EXTRACTED DATA –
+===+

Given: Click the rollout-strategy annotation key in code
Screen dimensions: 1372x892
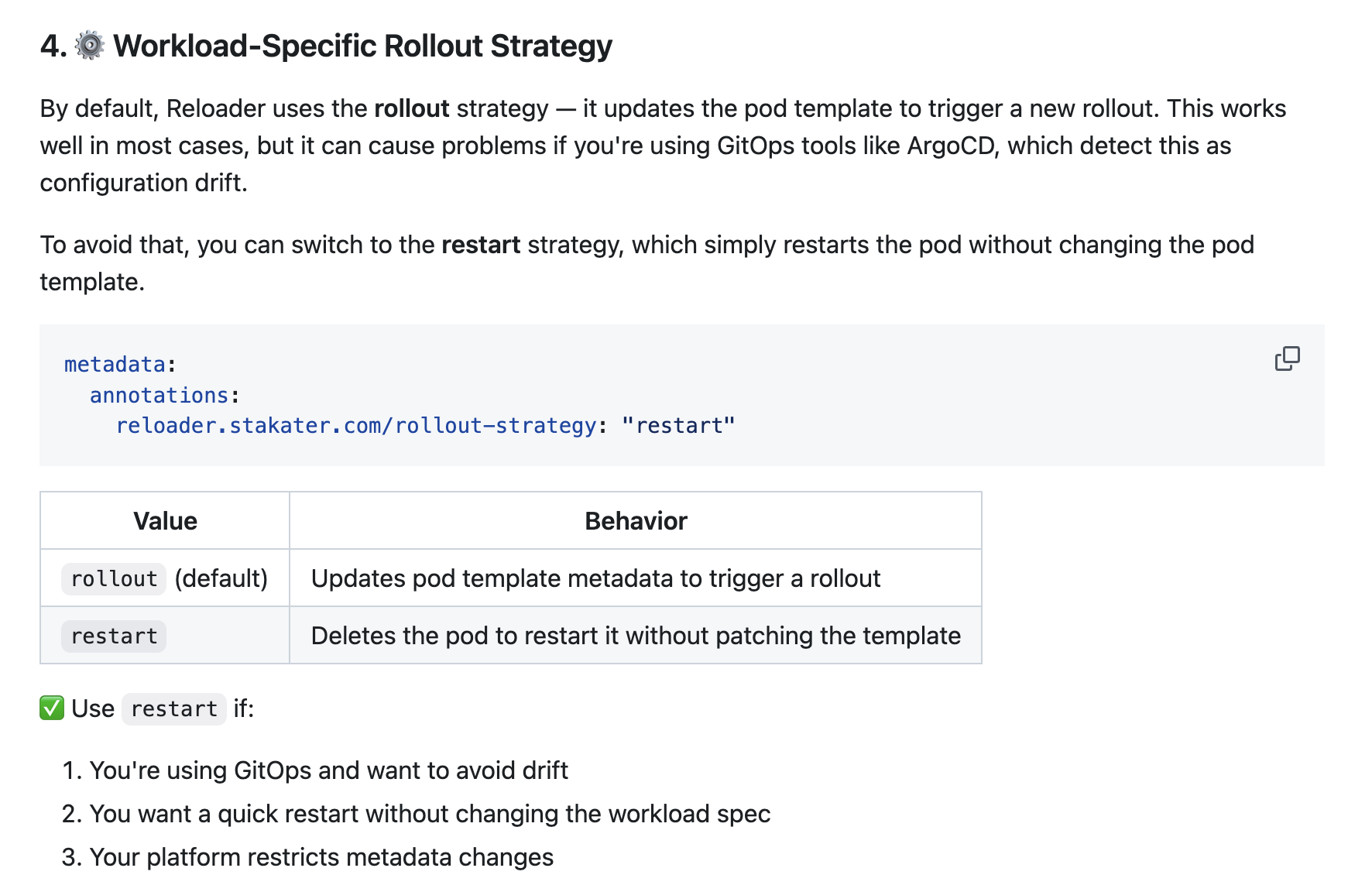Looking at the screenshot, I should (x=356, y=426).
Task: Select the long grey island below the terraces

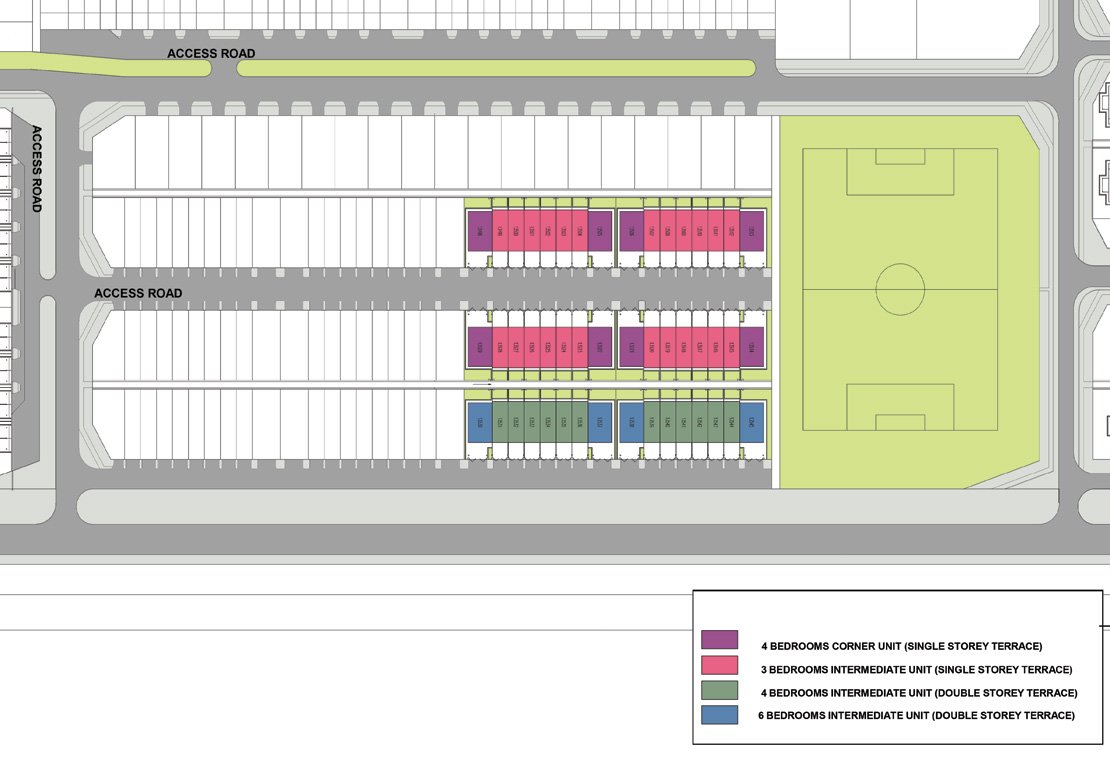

+===+

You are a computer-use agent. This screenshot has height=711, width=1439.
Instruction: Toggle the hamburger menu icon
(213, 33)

+===+

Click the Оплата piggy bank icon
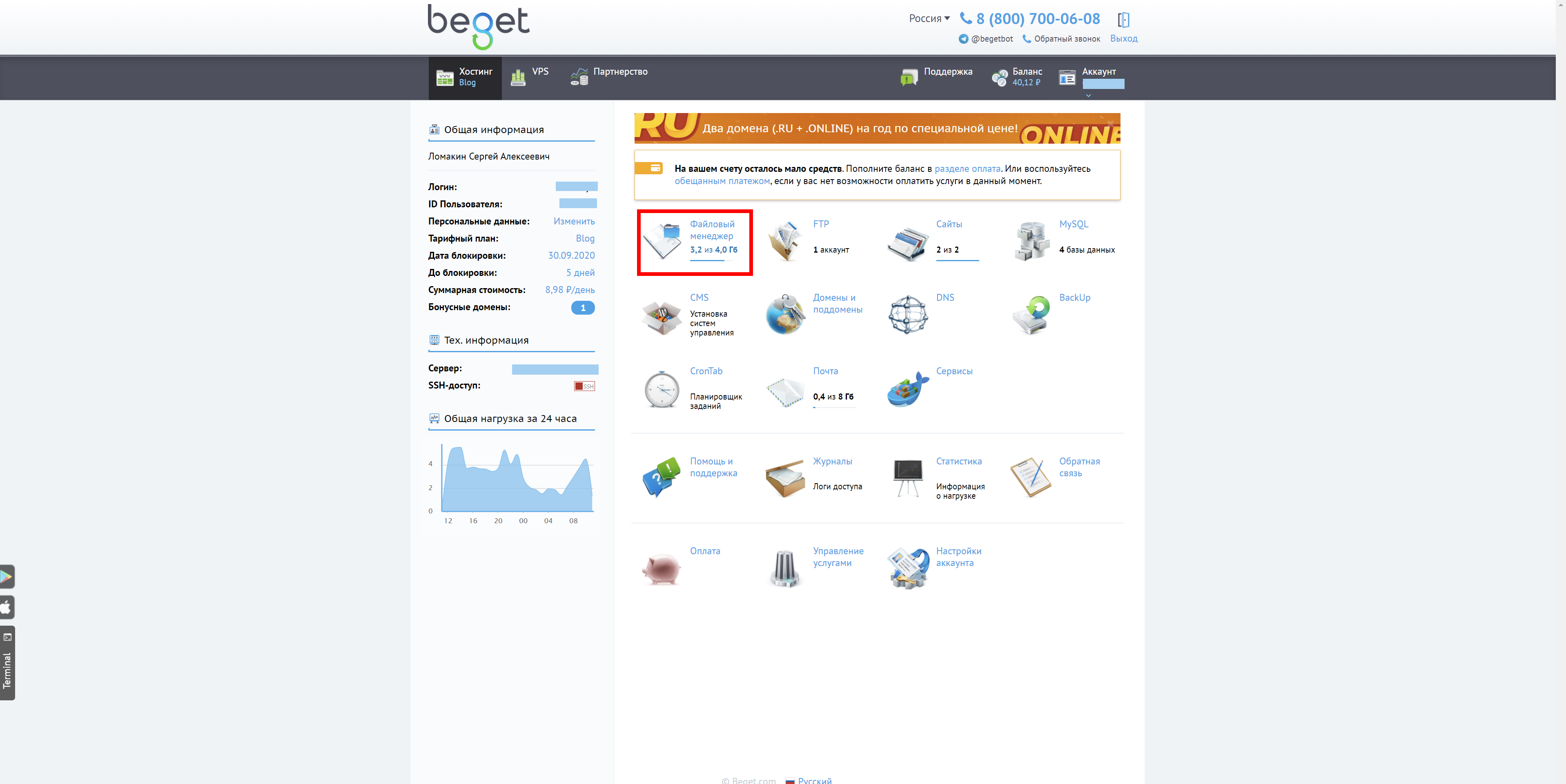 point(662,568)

+===+

EXERCISE DETAILS –
Reproduce the data above exactly, but only from the line containing "Given: Click the" through the line containing "Task: Select the"; skip the pictures.

TASK ANSWER –
Given: Click the rollout-strategy annotation key in code
Screen dimensions: 1372x892
Looking at the screenshot, I should (x=356, y=426).
Task: Select the long grey island below the terraces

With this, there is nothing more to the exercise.